Mackay Wood

Novels by Mackay Wood

Humans have always told tales of the fantastic.  Fantasy is the Ur-fiction, the beginning.  Dragon- like creatures inhabit nearly all cultures’ myths.  The epic of Gilgamesh is fantastical, even if Gilgamesh himself was likely real.  Beowulf (try Seamus Heaney’s glorious translation) is an enduring fantasy. 

The Mabinogion and all Arthurian literature have bones and skins of fantasy.  “Fairy tales” became children’s fodder only in Victorian times; before that, they were simply the stories people told each other and passed down.

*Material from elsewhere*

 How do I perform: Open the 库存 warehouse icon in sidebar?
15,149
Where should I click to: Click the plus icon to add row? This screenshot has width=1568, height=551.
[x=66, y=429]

I write fantasy, in particular fantasies set in the past, because history fascinates me … but in fantasy, I can write history as it should have been.  And a little magic never hurts.

The Books:
Song of the White Sword duet
Book 1:  The Book of Three
Book 2:  The Vagabond Prince
Three unlikely comrades—a native-born girl, a blacksmith, and a prince with a price on his head—are thrown together by civil war.  Janey the miller’s daughter befriends Val, a youth of the high-born race.  She soon discovers his dangerous identity:  Val is the hated missing heir to the Horned Throne of Salix.  But Val is nothing like the vicious beast of rumor and wants only to escape his birthright and the magic that threatens his sanity.  The baron who killed Val’s parents hunts him with beasts spawned by corrupt magic.  Helped by blacksmith Dickon, Val and Janey flee.  But the only real escape for Val or his friends is to unite the oppressed native race and wrest Salix from the evil powers the regicide baron has leashed to his command.

(A big departure from the world in Wolf’s Cub and Gryphon King—these were fun to write, especially Janey’s first-person voice.)

Riddle of the God
In an age of blind faith, the rigid powers of orthodox religion limit magic, and new beliefs spark hatred and a savage holy war.  Trapped in a doomed siege, Laudrie de Jouyere, an idealistic young squire, has his faith, his gift of augury, and the music that fed his soul crushed by vicious imprisonment.

Laudrie emerges from the dungeon of Rigord retaining only his wit and the crippling pain of his injuries.  A promise sworn in desperation binds him to an empty life, while a nascent skill for intrigue make him the ideal tool for his avaricious king.  He rises high, feared for his political power and scorned for his debauchery.

With the war not yet won, his king sends Laudrie to oversee the army’s affairs.  His disinterested efficiency makes him the most hated man in two realms, though in fact he is working toward peace.  And in the enemy’s sunny land of poets and troubadours, Laudrie sees glimmers of a life worth living—and a magic that challenges all he ever believed.  But first he must overcome the old religion’s secular powers and its magic—and sacrifice personal happiness to a destiny that terrifies him.  A destiny for which he is wholly unsuited....

(If The Scarlet Pimpernel were crossed with Lymond of Crawford in a setting resembling Provence of the eleventh and twelfth centuries, you’d get Riddle of the God.)

Shadow Player 
Ballard Rameau defines himself by a soldier’s duty and honor, and he owes his life to the man he helped make king of Falernia.  When the king asks for a dire and unsavory service—an assassination—Ballard cannot refuse.

His mission takes him through a realm blighted by war and dark magic, until he finds himself at his remote childhood home amid painful memories and the remnants of his broken family.  Surrounded by mysteries, beset by attacks from blood-cannibals in the Hills of Night, Ballard closes in on the man he’s been sent to kill.  But the closer he gets, the more his loyalties stretch.  He must choose where true honor lies:  in fulfilling his king’s mission or following the biding of his heart.  If he doesn’t act, Falernia faces catastrophe, but whatever his choice, Ballard himself will lose.

(The vision here wasn’t character but setting, the glorious landscapes of Burgundy and the Morvan in France.  To people that world required asking what if? and who?—something I’d not done before.)

If classical Athens had possessed a monopoly on magic, so Persia and Sparta never loomed as threats to its hegemony, what might Athenian democracy have become?  One possibility shows in the world of Nempthor—where Ash, a magos whose magic make him one of the best sculptors in the world, is accused of treason for teaching a woman how to use her powers.  Ash is bridled by the city’s Archons, who wield him as an instrument of terror to maintain their rule.  To fight against the crimes he is forced to commit, Ash must delve into the secrets of archonate power and the very roots of magic itself.

(Work-in-progress, so stay tuned.)

And after that, as they say, so many books, so little time.